---------- Task material
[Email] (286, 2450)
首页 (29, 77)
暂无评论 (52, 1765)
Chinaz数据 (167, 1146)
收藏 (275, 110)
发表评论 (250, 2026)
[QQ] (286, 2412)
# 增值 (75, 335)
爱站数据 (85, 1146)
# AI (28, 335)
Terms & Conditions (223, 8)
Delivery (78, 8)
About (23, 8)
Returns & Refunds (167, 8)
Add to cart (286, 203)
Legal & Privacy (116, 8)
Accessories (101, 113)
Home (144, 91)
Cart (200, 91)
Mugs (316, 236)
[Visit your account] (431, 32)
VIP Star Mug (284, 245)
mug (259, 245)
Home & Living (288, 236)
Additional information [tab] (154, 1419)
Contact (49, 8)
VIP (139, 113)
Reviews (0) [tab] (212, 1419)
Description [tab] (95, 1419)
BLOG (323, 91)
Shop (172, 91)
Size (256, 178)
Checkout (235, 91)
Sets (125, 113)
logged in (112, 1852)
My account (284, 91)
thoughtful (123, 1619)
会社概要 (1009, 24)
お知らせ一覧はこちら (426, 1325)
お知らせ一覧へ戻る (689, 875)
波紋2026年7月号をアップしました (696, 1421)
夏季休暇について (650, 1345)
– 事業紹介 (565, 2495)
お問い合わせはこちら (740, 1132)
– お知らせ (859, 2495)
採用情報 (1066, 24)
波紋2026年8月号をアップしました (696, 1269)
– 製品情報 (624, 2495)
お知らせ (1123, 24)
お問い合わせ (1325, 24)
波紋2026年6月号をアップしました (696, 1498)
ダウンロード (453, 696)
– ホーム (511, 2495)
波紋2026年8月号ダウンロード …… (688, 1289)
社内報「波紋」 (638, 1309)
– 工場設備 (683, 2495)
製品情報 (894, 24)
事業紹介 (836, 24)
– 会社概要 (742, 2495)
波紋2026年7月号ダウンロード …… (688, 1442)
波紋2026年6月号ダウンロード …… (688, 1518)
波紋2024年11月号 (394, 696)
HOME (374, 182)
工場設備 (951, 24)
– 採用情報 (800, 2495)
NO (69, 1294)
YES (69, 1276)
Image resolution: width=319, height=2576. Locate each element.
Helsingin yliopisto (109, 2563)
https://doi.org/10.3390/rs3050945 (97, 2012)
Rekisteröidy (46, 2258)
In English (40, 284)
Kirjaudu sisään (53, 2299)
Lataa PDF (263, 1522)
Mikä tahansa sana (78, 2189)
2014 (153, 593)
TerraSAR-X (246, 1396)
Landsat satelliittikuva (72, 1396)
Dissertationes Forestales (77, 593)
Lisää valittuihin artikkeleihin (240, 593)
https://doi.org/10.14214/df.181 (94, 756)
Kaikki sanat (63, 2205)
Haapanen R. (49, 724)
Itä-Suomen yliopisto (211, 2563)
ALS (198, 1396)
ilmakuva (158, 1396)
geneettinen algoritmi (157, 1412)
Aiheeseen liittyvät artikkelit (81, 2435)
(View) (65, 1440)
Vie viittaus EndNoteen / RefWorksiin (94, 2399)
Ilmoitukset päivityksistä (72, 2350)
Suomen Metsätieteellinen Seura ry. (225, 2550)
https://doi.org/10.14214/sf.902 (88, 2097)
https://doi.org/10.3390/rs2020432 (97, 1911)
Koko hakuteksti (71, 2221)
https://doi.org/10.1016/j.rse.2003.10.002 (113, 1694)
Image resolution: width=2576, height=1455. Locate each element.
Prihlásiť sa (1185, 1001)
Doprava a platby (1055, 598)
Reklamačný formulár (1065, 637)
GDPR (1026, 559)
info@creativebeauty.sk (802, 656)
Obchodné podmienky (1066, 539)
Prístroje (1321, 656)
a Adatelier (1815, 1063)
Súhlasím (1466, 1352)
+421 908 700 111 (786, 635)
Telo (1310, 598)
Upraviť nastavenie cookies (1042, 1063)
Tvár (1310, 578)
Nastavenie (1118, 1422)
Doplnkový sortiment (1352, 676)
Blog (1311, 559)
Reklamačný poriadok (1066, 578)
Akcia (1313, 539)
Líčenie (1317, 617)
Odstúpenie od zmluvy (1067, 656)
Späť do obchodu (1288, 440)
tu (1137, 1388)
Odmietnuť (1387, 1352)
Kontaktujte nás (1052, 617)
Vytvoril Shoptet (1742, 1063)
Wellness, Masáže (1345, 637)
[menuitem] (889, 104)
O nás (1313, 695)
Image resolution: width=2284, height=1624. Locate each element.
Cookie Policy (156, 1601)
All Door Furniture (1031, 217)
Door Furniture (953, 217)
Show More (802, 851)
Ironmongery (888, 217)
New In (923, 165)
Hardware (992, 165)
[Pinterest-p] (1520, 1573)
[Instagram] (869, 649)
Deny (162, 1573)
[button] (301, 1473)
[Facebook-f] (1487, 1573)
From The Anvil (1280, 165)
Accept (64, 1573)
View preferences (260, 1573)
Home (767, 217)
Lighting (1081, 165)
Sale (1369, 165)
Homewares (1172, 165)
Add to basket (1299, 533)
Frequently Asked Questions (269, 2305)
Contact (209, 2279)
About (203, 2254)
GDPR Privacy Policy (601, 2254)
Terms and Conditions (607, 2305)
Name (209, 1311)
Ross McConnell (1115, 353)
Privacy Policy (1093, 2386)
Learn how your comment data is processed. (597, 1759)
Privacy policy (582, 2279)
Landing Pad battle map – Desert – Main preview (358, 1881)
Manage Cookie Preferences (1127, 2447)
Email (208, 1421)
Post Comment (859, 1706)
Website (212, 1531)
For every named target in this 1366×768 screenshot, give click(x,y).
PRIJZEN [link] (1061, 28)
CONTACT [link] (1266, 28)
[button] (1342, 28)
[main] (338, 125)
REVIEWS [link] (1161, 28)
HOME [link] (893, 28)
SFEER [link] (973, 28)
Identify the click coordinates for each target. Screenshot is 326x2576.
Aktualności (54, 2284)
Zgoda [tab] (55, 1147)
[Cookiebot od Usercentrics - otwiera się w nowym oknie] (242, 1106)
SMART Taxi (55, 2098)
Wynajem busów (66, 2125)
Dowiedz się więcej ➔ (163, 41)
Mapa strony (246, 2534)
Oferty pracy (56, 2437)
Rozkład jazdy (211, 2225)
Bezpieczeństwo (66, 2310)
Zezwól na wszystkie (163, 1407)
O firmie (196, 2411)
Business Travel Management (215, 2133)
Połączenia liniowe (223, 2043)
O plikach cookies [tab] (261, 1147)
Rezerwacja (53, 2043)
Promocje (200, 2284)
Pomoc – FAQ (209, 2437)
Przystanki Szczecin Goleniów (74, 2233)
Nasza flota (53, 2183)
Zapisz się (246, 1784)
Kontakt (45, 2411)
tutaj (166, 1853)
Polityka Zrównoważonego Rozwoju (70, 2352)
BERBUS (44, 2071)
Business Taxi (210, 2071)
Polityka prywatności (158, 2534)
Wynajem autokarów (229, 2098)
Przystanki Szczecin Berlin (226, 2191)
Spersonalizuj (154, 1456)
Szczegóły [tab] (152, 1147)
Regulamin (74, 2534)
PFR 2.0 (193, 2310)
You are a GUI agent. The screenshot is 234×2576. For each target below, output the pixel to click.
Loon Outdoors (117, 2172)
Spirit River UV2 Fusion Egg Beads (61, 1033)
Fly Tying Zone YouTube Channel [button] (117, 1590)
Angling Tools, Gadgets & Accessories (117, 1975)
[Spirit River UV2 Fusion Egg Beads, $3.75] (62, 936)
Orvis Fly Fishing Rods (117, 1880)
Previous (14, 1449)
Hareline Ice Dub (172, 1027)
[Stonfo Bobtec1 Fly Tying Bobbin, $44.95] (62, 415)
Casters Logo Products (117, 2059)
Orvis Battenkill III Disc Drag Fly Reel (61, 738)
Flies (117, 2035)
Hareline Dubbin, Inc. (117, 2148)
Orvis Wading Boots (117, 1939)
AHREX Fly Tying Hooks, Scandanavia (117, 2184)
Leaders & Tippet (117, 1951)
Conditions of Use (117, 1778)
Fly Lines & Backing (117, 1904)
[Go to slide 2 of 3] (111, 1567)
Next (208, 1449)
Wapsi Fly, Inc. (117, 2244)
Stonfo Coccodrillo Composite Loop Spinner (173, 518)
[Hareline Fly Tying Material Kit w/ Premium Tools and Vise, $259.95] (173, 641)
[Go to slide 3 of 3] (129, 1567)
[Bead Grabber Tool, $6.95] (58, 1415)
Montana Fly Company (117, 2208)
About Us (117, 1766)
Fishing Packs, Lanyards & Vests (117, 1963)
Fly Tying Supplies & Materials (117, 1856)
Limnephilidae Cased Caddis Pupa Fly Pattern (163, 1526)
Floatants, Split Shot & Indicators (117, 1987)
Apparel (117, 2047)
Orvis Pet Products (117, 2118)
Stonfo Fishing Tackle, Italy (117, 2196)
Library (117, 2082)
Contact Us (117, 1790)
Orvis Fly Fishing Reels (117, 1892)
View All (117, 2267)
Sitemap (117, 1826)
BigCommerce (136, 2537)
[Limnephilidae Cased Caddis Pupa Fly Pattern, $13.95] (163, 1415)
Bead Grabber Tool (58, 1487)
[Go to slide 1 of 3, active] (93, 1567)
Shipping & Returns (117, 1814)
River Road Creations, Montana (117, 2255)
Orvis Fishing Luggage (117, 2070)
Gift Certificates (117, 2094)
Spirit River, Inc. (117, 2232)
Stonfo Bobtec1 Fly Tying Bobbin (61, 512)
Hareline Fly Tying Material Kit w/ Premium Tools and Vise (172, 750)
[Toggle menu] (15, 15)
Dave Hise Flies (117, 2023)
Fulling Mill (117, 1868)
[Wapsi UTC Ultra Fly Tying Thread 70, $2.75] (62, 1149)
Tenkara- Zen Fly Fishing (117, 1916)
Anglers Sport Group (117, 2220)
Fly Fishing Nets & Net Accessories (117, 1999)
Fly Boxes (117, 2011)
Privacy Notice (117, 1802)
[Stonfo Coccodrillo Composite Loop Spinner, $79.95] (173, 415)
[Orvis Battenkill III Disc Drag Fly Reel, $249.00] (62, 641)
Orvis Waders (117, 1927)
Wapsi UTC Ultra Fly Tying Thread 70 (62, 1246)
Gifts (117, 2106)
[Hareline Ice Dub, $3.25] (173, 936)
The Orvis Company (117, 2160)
--------------------
## What is needed
From the entries above, return exactly the line containing "Helsingin yliopisto (109, 2563)", the line containing "Landsat satelliittikuva (72, 1396)", and all lines between, and nothing else.

## Written solution
Helsingin yliopisto (109, 2563)
https://doi.org/10.3390/rs3050945 (97, 2012)
Rekisteröidy (46, 2258)
In English (40, 284)
Kirjaudu sisään (53, 2299)
Lataa PDF (263, 1522)
Mikä tahansa sana (78, 2189)
2014 (153, 593)
TerraSAR-X (246, 1396)
Landsat satelliittikuva (72, 1396)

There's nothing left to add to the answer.